- Work required
Go through the data and copy every line exactly, but not the images.

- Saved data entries
◇ ◇ ◇

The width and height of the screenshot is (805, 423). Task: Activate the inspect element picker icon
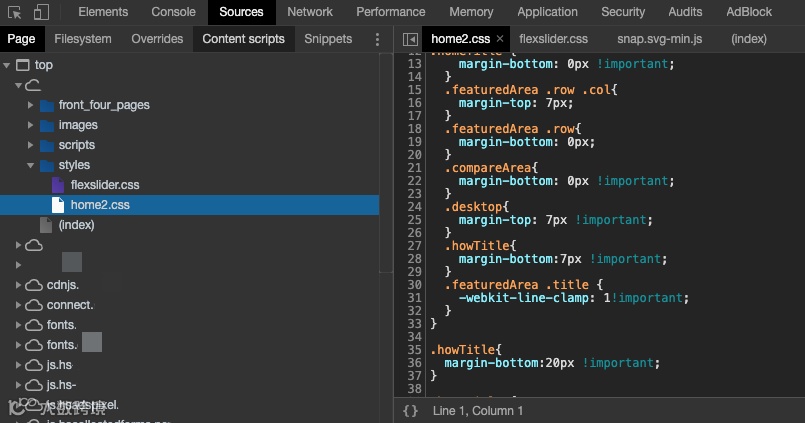15,12
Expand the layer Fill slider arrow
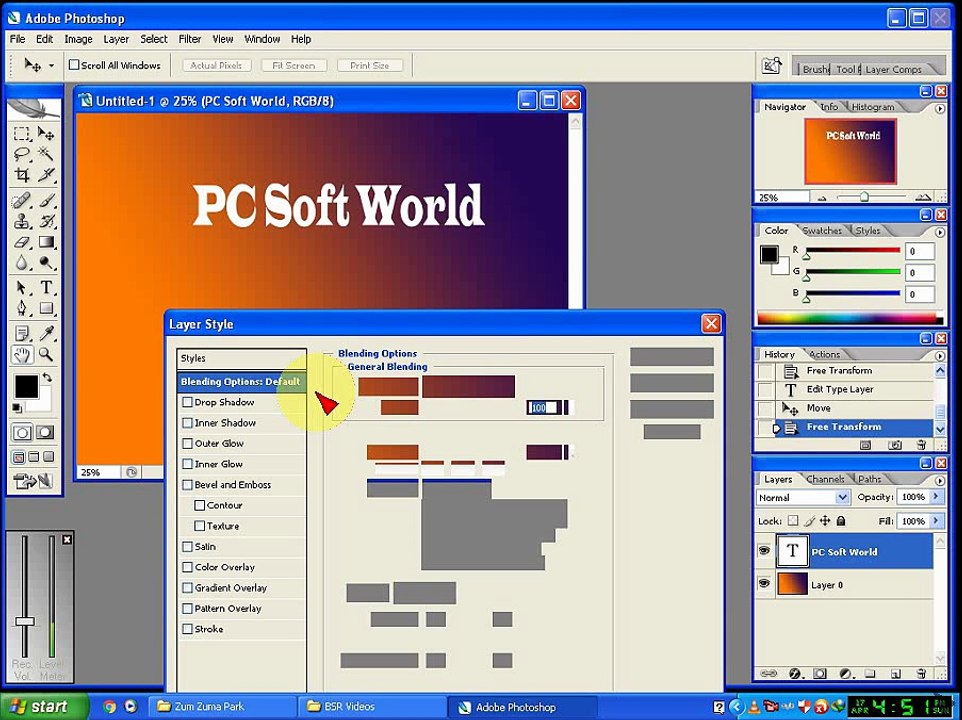 coord(936,521)
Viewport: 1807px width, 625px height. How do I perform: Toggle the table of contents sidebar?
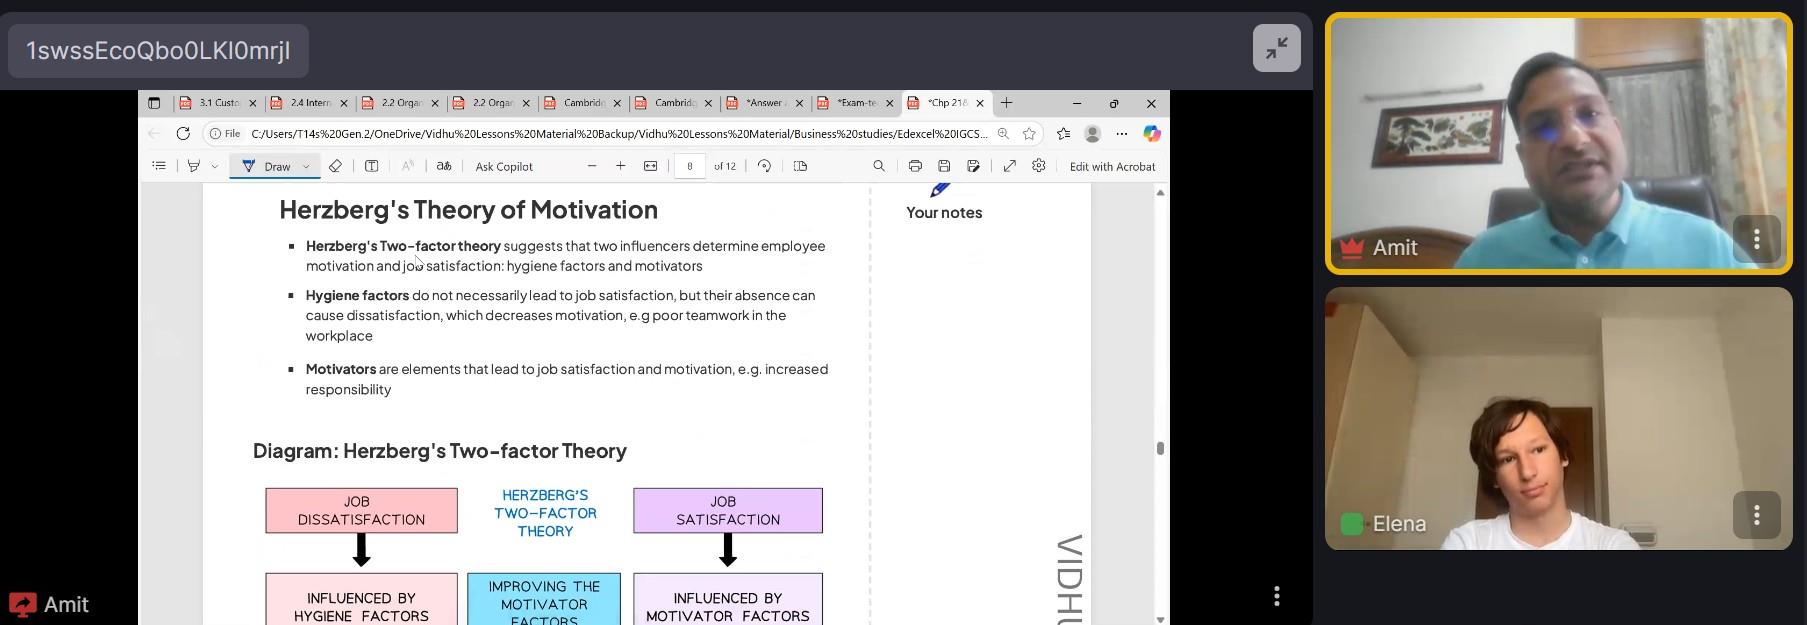click(159, 166)
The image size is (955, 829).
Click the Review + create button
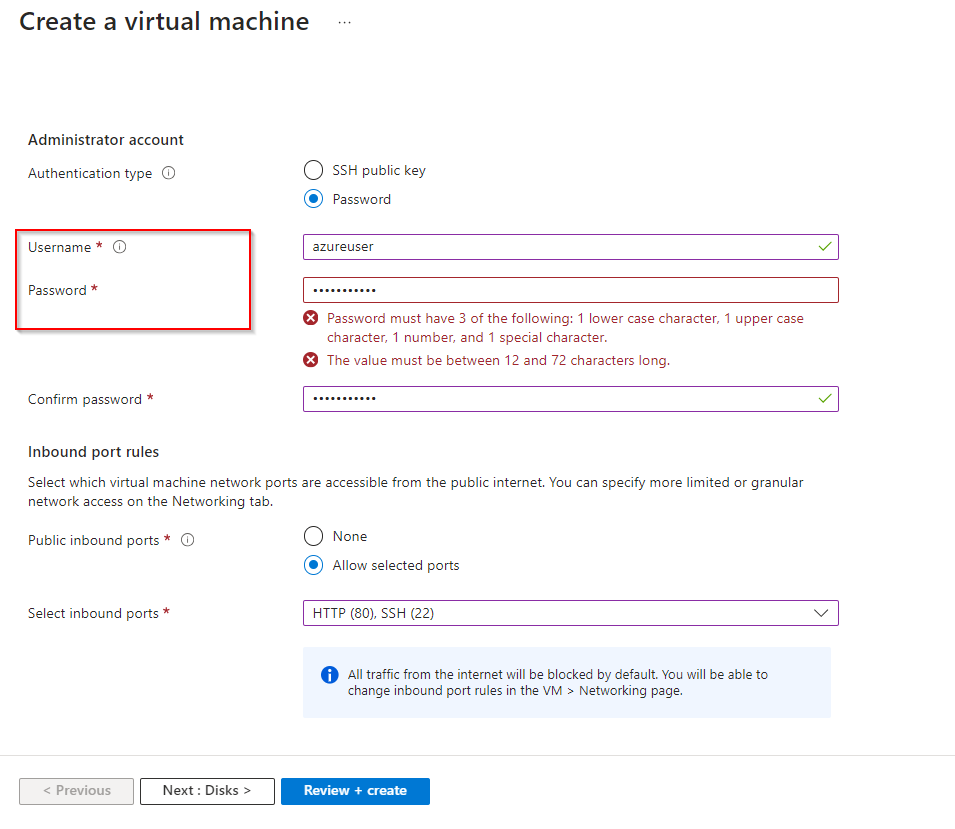click(x=355, y=791)
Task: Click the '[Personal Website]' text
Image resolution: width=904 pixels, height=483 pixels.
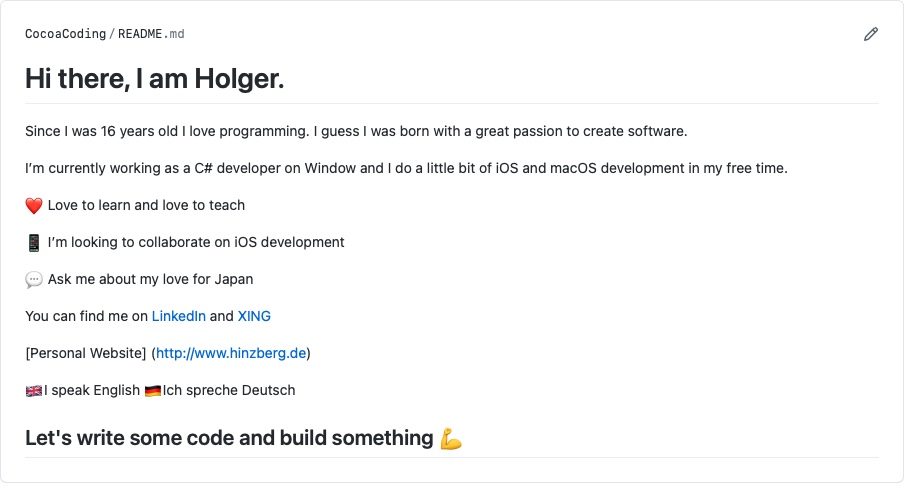Action: pyautogui.click(x=86, y=353)
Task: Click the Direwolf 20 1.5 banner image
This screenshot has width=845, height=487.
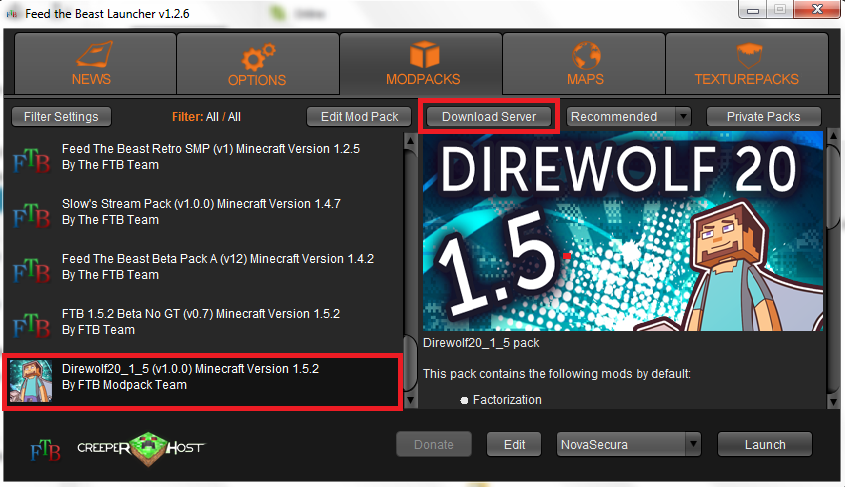Action: [621, 232]
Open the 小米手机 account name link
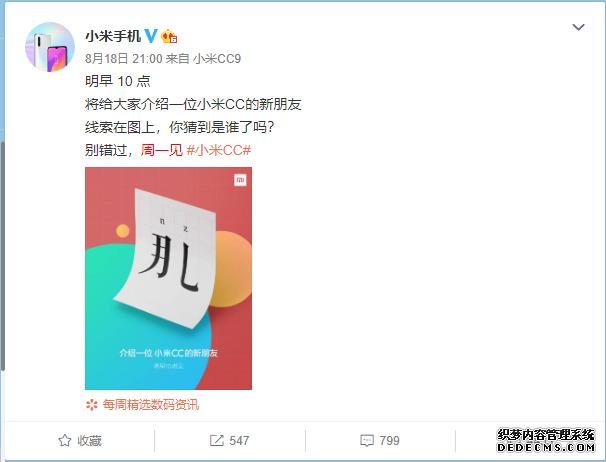Image resolution: width=606 pixels, height=462 pixels. tap(113, 36)
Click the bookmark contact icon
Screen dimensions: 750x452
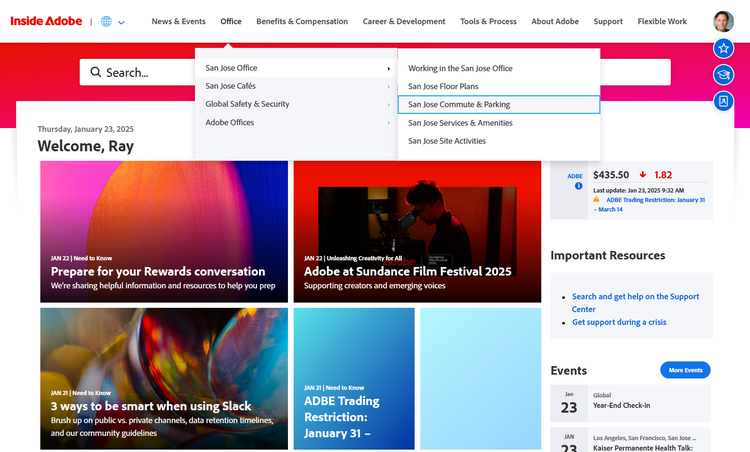tap(723, 101)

◇ ◇ ◇

- Solution below
The width and height of the screenshot is (805, 423). Task: Activate the inspect element picker icon
15,12
Expand the layer Fill slider arrow
 coord(936,521)
Viewport: 1807px width, 625px height. How do I perform: Toggle the table of contents sidebar?
click(159, 166)
The image size is (955, 829).
Click the Review + create button
click(x=355, y=791)
Task: Click the '[Personal Website]' text
Image resolution: width=904 pixels, height=483 pixels.
Action: pyautogui.click(x=86, y=353)
Task: Click the Direwolf 20 1.5 banner image
This screenshot has width=845, height=487.
Action: [621, 232]
Open the 小米手机 account name link
Image resolution: width=606 pixels, height=462 pixels. tap(113, 36)
Click the bookmark contact icon
Screen dimensions: 750x452
tap(723, 101)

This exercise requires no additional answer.